In order to comply with your record keeping requirements, you are required to keep records in a manner in which they can be provided to FINTRAC within 30 days upon request. These records may also be requested through a judicial order, by law enforcement to support an investigation of money laundering or terrorist activity financing. A record (or a copy) may be kept in a machine-readable or electronic form, so long as a paper copy can easily be produced.
Employees who keep records for you are not required to keep them after the end of their employment with you. The same is true for individuals in a contractual relationship with you, after the end of that contractual relationship. This means that you have to obtain and keep the records that were kept for you by any employee or contractor before the end of that individual's employment or contract with you.
There may be situations where you are required to keep records for purposes other than your requirements under the PCMLTFA. For example, a federal or provincial regulator for your sector may require you to keep records in addition to those described in this guidance. If this is the case, you must still meet the requirements described in this guidance. For example, the retention period for your records can be longer than what is described, but it cannot be shorter.
Please note that as a casino, you have record keeping requirements in addition to those described in this guidance.
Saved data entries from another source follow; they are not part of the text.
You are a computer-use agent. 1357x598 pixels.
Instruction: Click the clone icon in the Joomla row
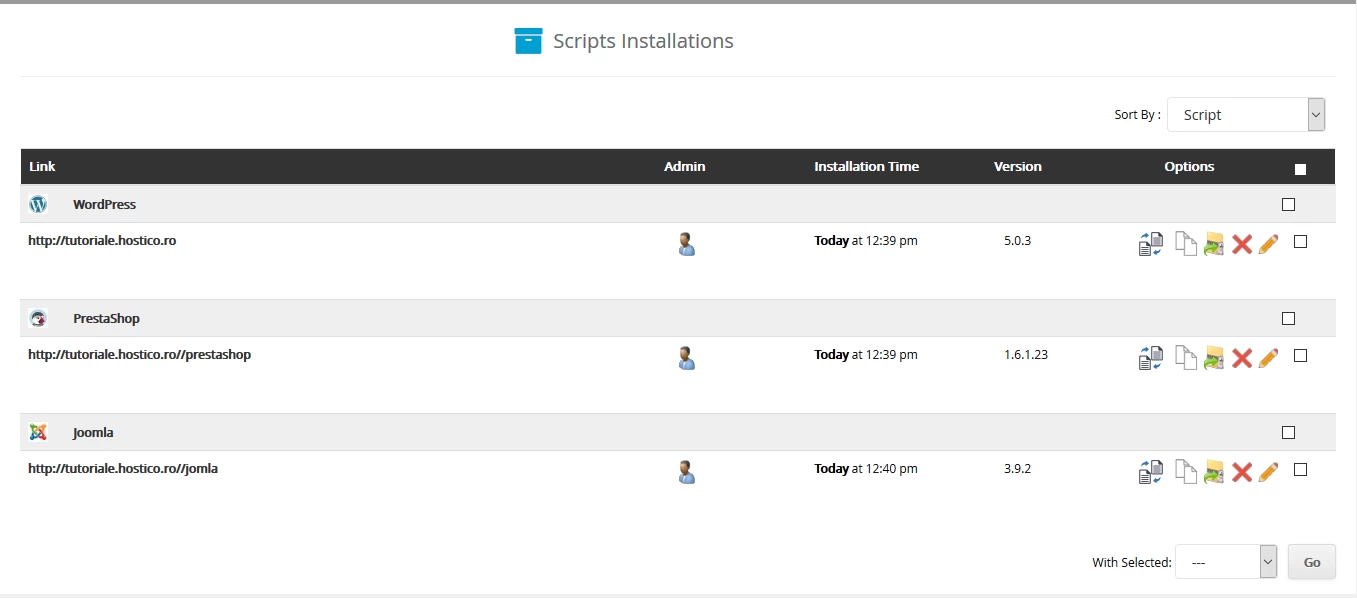[x=1150, y=471]
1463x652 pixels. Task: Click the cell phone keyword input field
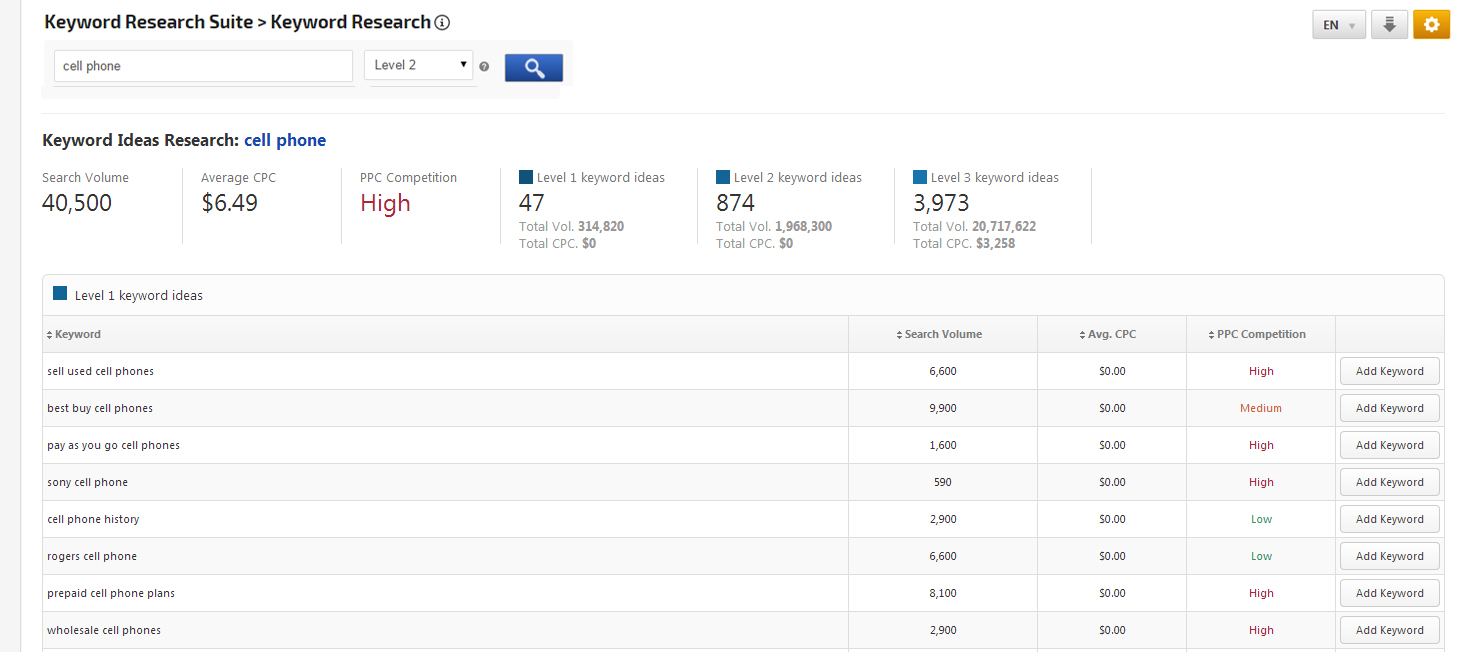click(x=203, y=66)
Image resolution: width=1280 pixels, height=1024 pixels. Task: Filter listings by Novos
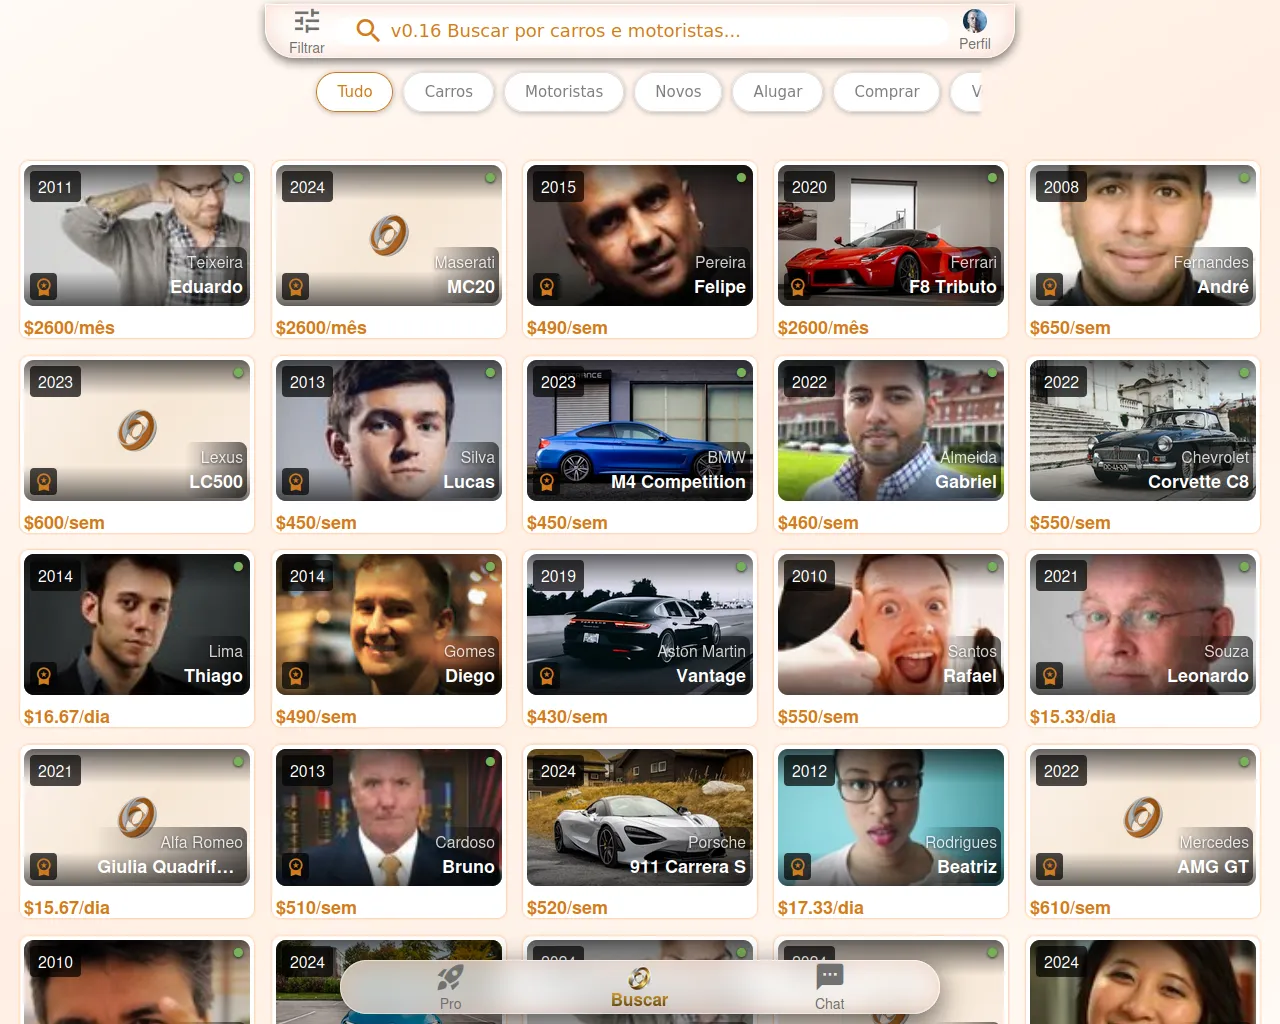[678, 92]
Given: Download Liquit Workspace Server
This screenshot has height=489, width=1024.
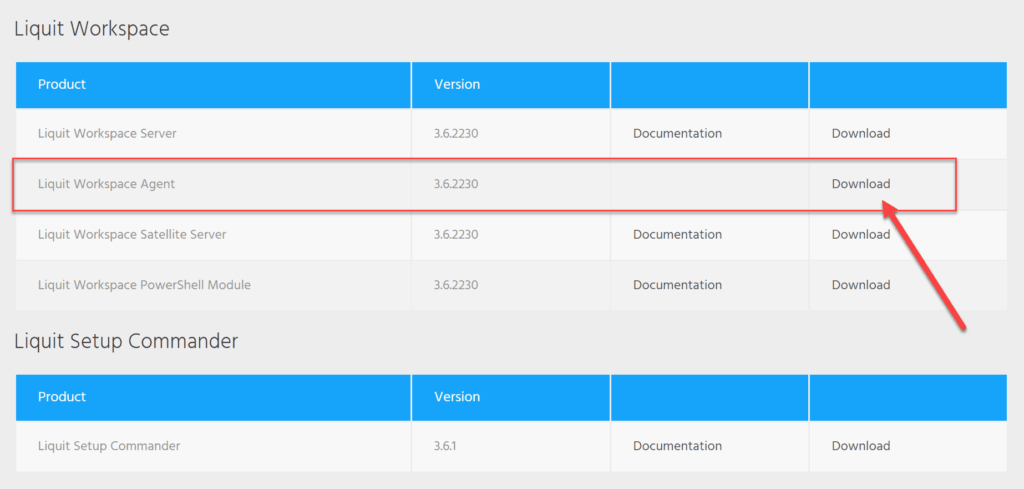Looking at the screenshot, I should (x=860, y=134).
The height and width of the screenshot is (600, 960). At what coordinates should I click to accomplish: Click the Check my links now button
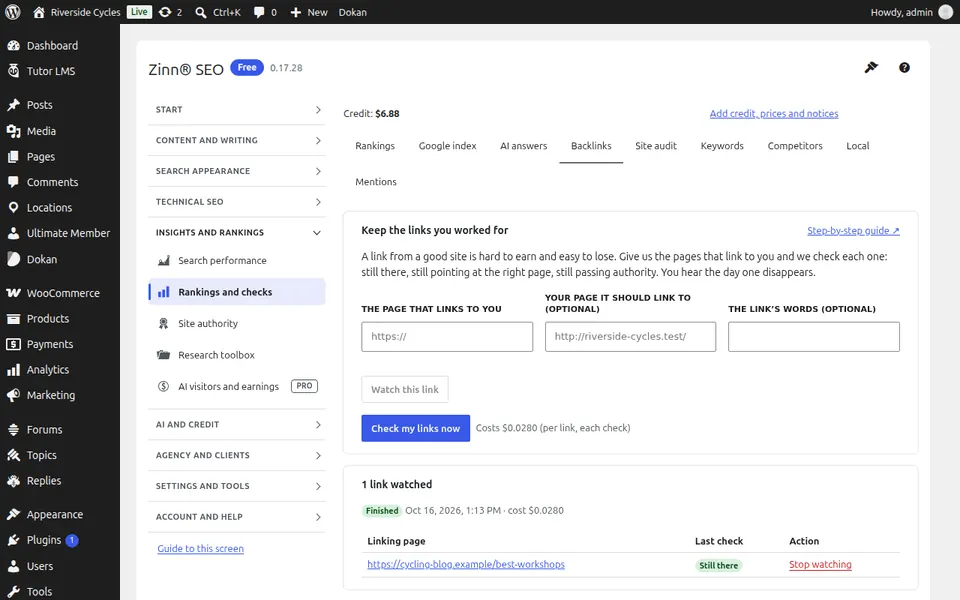click(415, 428)
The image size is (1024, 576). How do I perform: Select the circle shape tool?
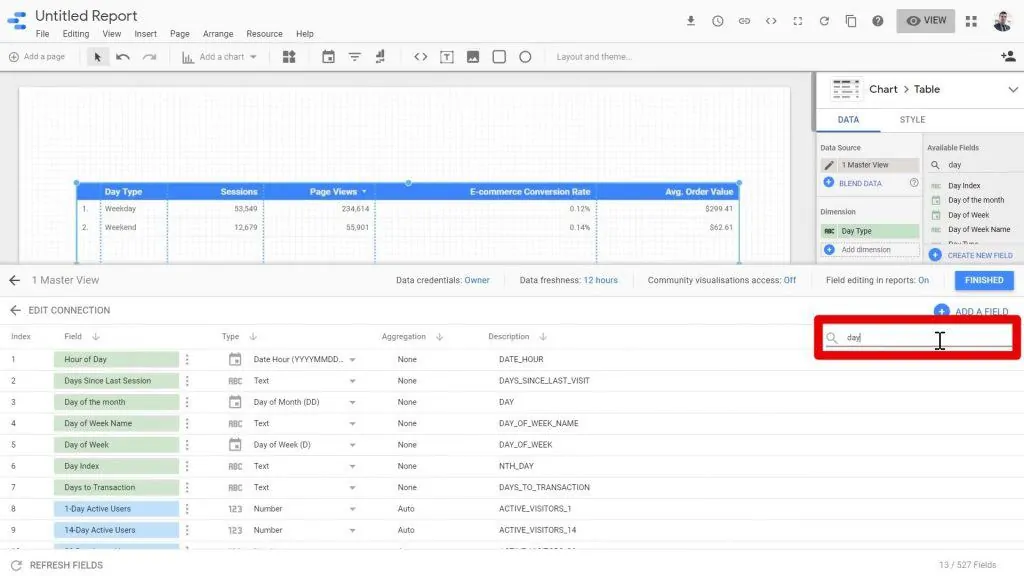click(x=525, y=56)
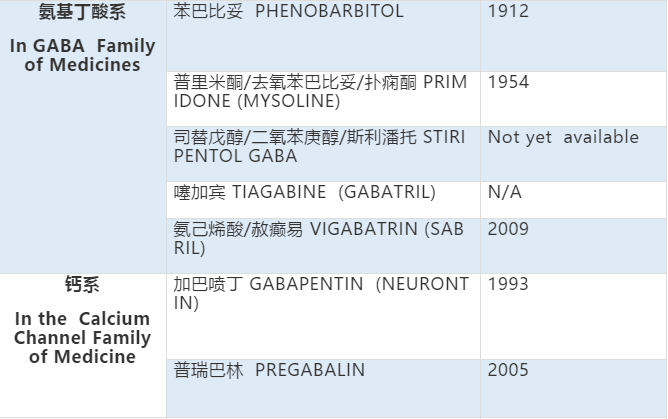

These additional requirements are detailed in the following Know your client guidance documents:
- Methods to identify individuals and confirm the existence of entities
- Business relationship requirements
- Ongoing monitoring requirements
- Third party determination requirements
As a casino you must keep the following records:
- Suspicious transaction report records
- Large cash transaction records
- Casino disbursement records
- Records of remitting or transmitting funds of $1,000 or more
- Foreign currency exchange transaction ticket records
- Account records
- Signature cards
- Accounts for individuals or entities other than corporations
- Accounts for corporations
- Account operating agreements
- Deposit slips
- Debit and credit memos
- Records of credit extension of $3,000 or more
- Reasonable measures records
**Note: Exceptions to your record keeping requirements are listed in the last section of this guidance.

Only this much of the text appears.